▶ _Aim of the task_: Your task is to restate word for word the line containing "Dossiers partagés (648, 234)" and each line that follows it in the listing, and only those.

▶ _Supplied material_:
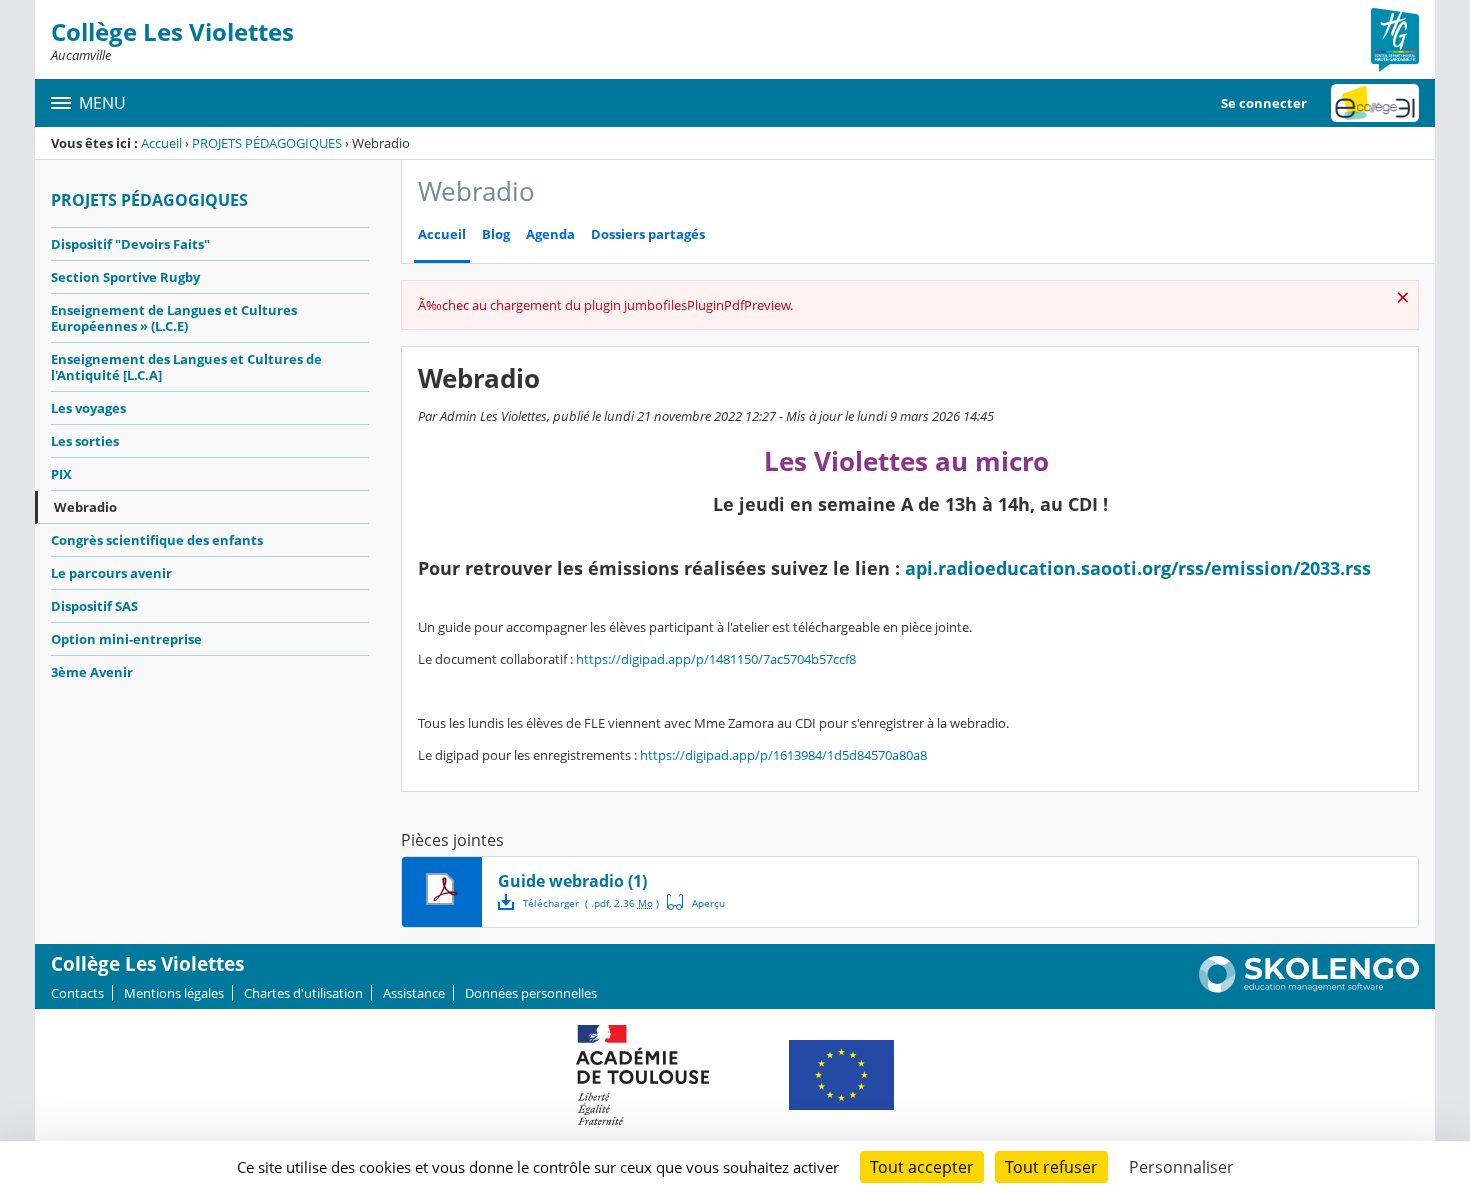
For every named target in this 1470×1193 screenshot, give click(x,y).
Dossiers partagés (648, 234)
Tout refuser (1051, 1167)
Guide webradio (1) (572, 881)
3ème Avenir (92, 672)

▶ _Output of the task_:
Dossiers partagés (648, 234)
Tout refuser (1051, 1167)
Guide webradio (1) (572, 881)
3ème Avenir (92, 672)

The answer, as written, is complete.